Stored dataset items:
++++++

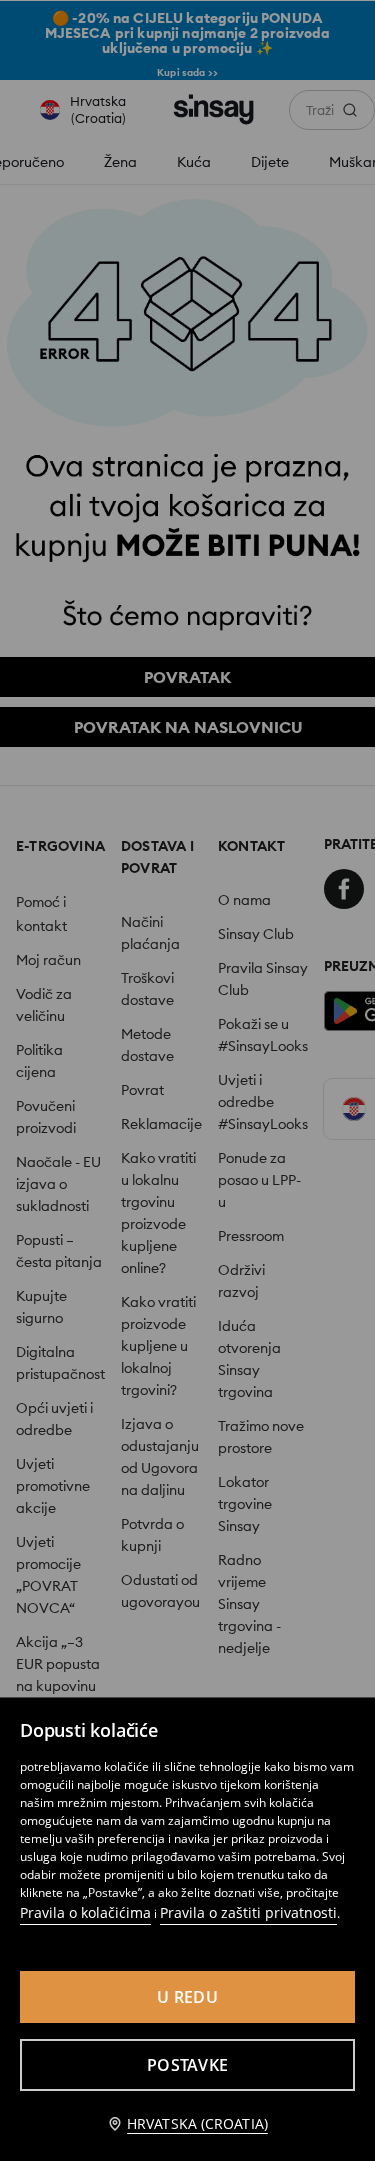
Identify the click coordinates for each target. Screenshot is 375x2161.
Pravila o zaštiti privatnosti (248, 1912)
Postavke (187, 2065)
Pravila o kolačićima (85, 1912)
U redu (187, 1997)
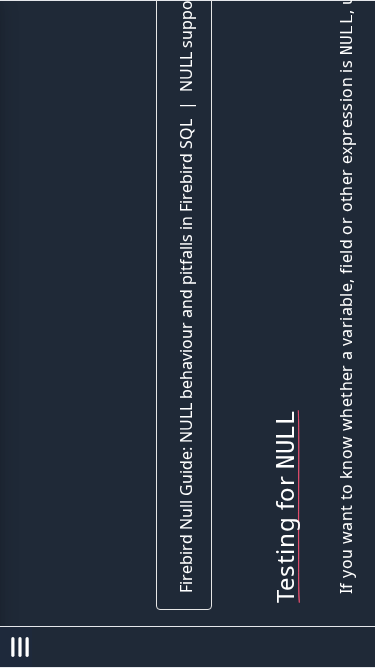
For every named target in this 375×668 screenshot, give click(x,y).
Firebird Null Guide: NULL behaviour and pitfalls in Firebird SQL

++++++

Problem requirements: Write out, word for word, only the lines from the one containing "Postavke (187, 2065)" to the end of the data above; the pictures stay out.

Solution for this exercise:
Postavke (187, 2065)
Pravila o kolačićima (85, 1912)
U redu (187, 1997)
For every named target in this 375×668 screenshot, give click(x,y).
Firebird Null Guide: NULL behaviour and pitfalls in Firebird SQL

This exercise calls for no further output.